I think the IBO better start making some changes. The first one should be to conduct their world championship on the weekend, because I will never take two vacation days a month before hunting season to attend a 3d shoot. Unless they change that, I will shoot my first IBO worlds in 25 years when I retire, if there is still an IBO. I'm an IBO supporter and have been for a long time, but they are making it real hard to defend them lately.


----------



## tecshooter (Oct 29, 2003)

I think they need to see it as a sign of things to come. Hopefully it's a wake up call for them, but we'll see. Overall numbers still look to be high for the most part (over 1000 shooters at worlds), so you can always spin that whichever way you want it. I can say that I didn't go this year, and it's right in my backyard... I am done with them unless they show some kind of willingness to change or show that they will listen to the shooters. I plan on supporting Regions next year full force and hopefully some ASA's as well.


----------



## carlosii (Feb 25, 2007)

by my count there's something on the order of 1255 shooters at the Worlds. Don't know if that includes the "trophy" shooters as well as those who qualified to shoot the World shoot.


----------



## Bubba Dean (Jun 2, 2005)

Maybe folks are tiring of ski lodges that charge $200/night


----------



## hoytxcutter (Sep 1, 2003)

__Stored dataset items__
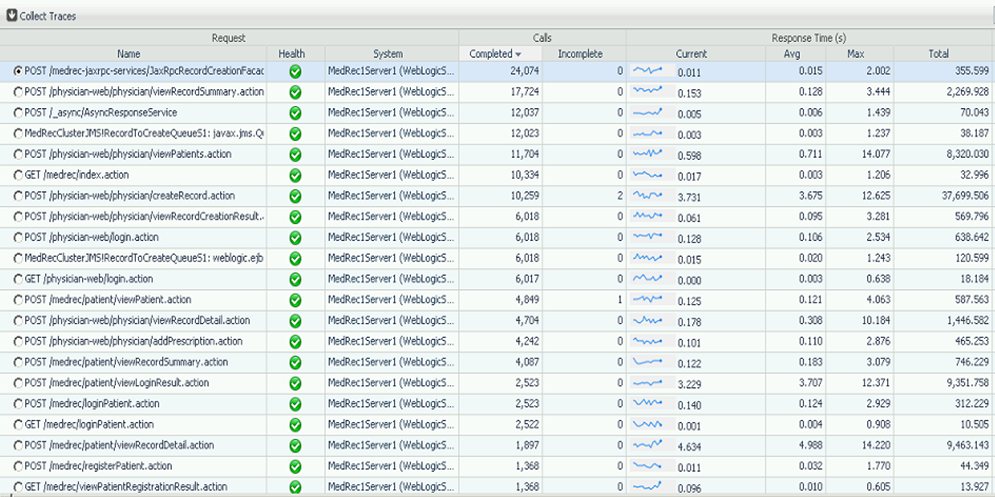Click sparkline chart for viewLoginResult.action row
The height and width of the screenshot is (497, 995).
(651, 382)
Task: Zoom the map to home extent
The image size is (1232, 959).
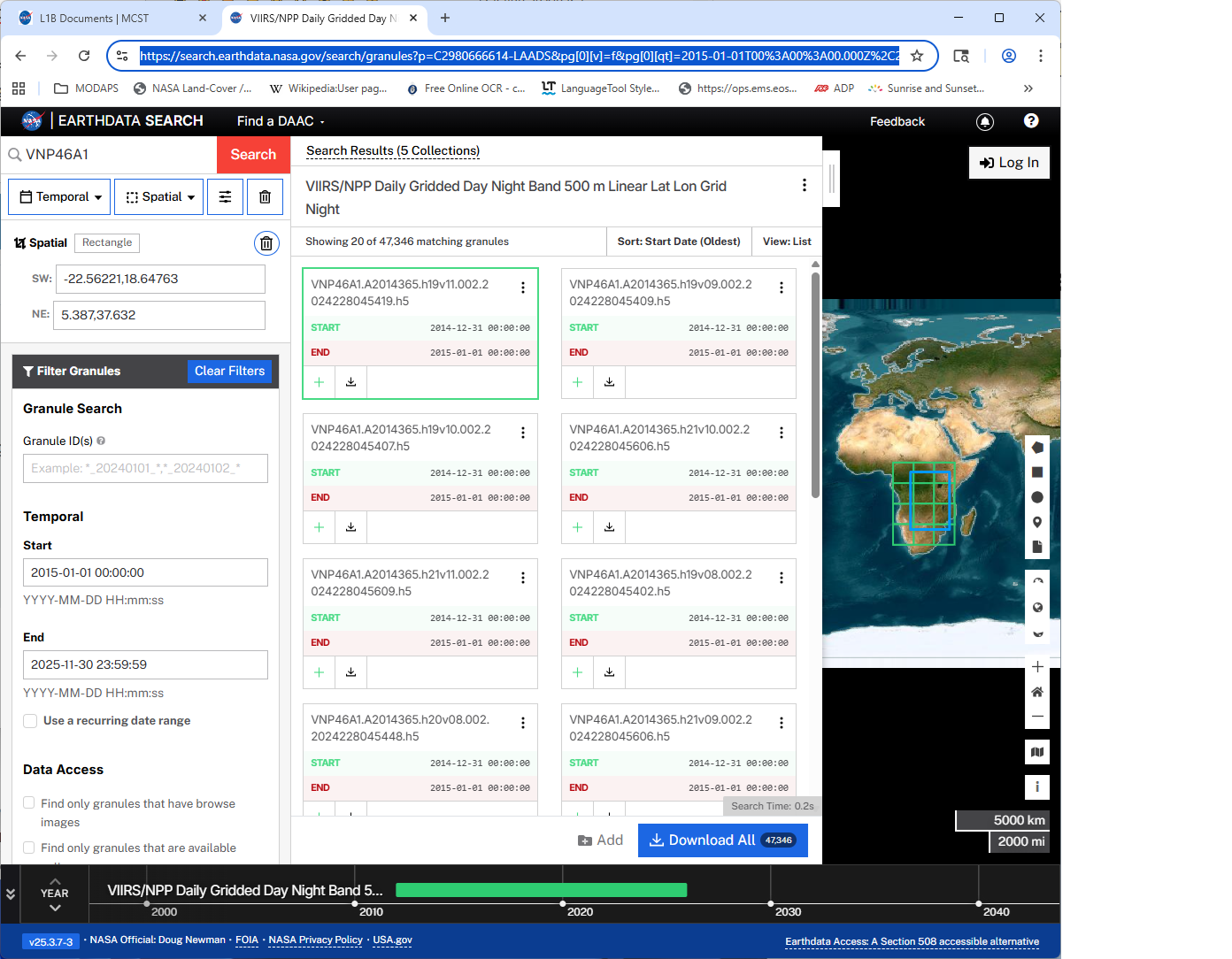Action: click(1037, 691)
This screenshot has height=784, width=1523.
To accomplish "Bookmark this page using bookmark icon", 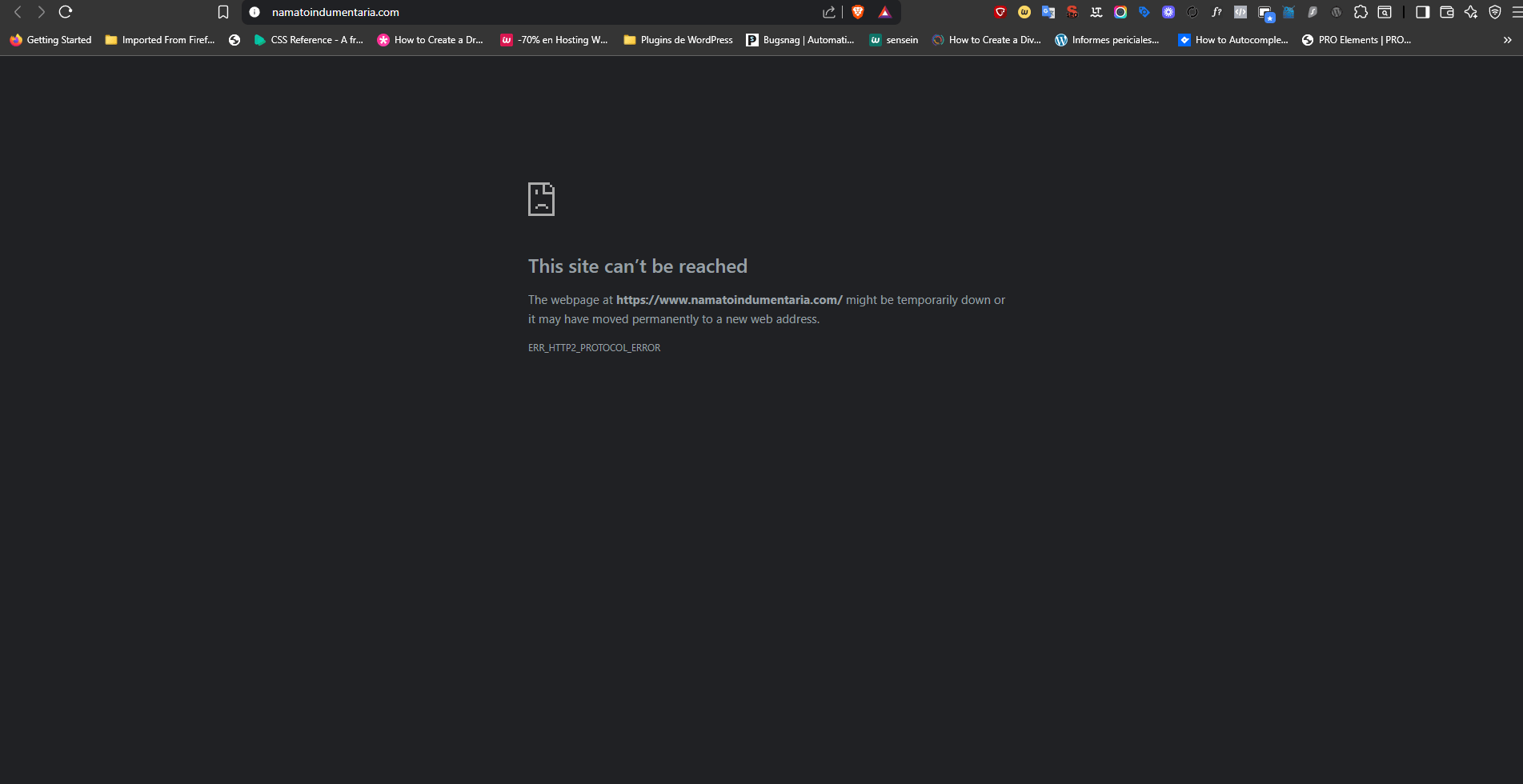I will click(223, 12).
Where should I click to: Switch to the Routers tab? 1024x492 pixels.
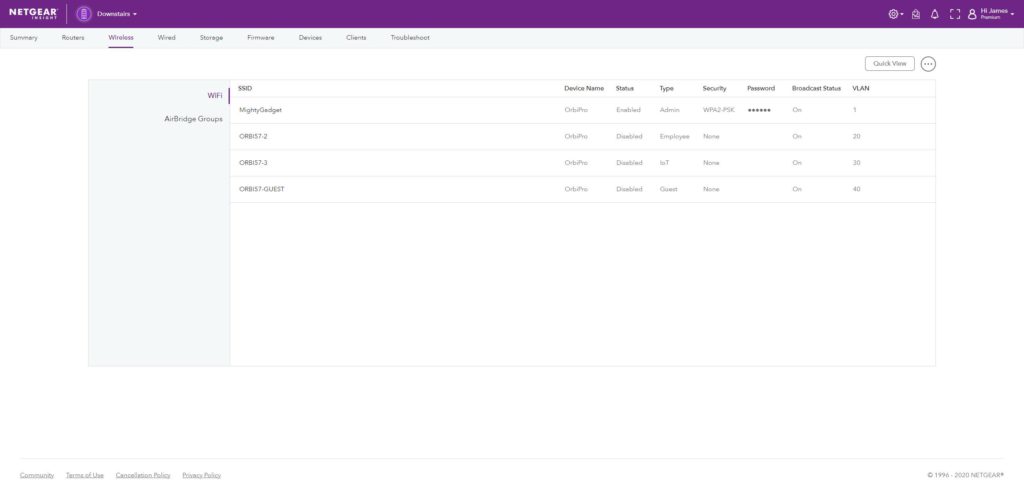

__WRITTEN TASK 1__
Reproduce the passage of the archery forum thread about IBO World attendance, starting with "## tecshooter (Oct" and going on through "the World shoot.".
__WRITTEN TASK 2__
Carry on the archery forum thread about IBO World attendance from the point at which it ends.

__EXERCISE RESULT 1__
## tecshooter (Oct 29, 2003)

I think they need to see it as a sign of things to come. Hopefully it's a wake up call for them, but we'll see. Overall numbers still look to be high for the most part (over 1000 shooters at worlds), so you can always spin that whichever way you want it. I can say that I didn't go this year, and it's right in my backyard... I am done with them unless they show some kind of willingness to change or show that they will listen to the shooters. I plan on supporting Regions next year full force and hopefully some ASA's as well.


----------



## carlosii (Feb 25, 2007)

by my count there's something on the order of 1255 shooters at the Worlds. Don't know if that includes the "trophy" shooters as well as those who qualified to shoot the World shoot.

__EXERCISE RESULT 2__
between 1300 and 1400 were registered to shoot.


----------



## jimb (Feb 17, 2003)

I shot MBR back in 95ish, there was 440 shooters in MBR alone. Sign of things that have come.


----------



## bsharkey (Apr 27, 2009)

Momma and I are done with the IBO. We plan to shoot a few more ASA and maybe hit a regions next year. 
We are tired of the same old same old with the IBO and we have only shot it about 3-4 years.


----------



## P'town Shooter (Dec 30, 2012)

Move it to Illinois. Numbers would go way up.


----------



## vabowdog (Dec 13, 2007)

I'm here at the IBO Worlds in the motel and I'm not paying $200 per night not even close with 3 free breakfast buffets...


There is ALOT of shooter where this weekend and its a really nice shoot..live music,shootoffs everyday,great attitudes from all involved.....kudos to the IBO another great event.



Dewayne Martin


----------



## carlosii (Feb 25, 2007)

sounds like the rain did 'em in yesterday. might be a lot of slippin' and slidin' today...:shade:


----------



## Dan-0 (Dec 4, 2007)

vabowdog said:


> I'm here at the IBO Worlds in the motel and I'm not paying $200 per night not even close with 3 free breakfast buffets...
> 
> 
> There is ALOT of shooter where this weekend and its a really nice shoot..live music,shootoffs everyday,great attitudes from all involved.....kudos to the IBO another great event.
> ...


Sounds like fun. Wish I was among the 1500 people that can easily get off work on a Thursday and Friday. Can you imagine how highly attended it would be if it were held on a weekend?


----------



## brae (Aug 9, 2013)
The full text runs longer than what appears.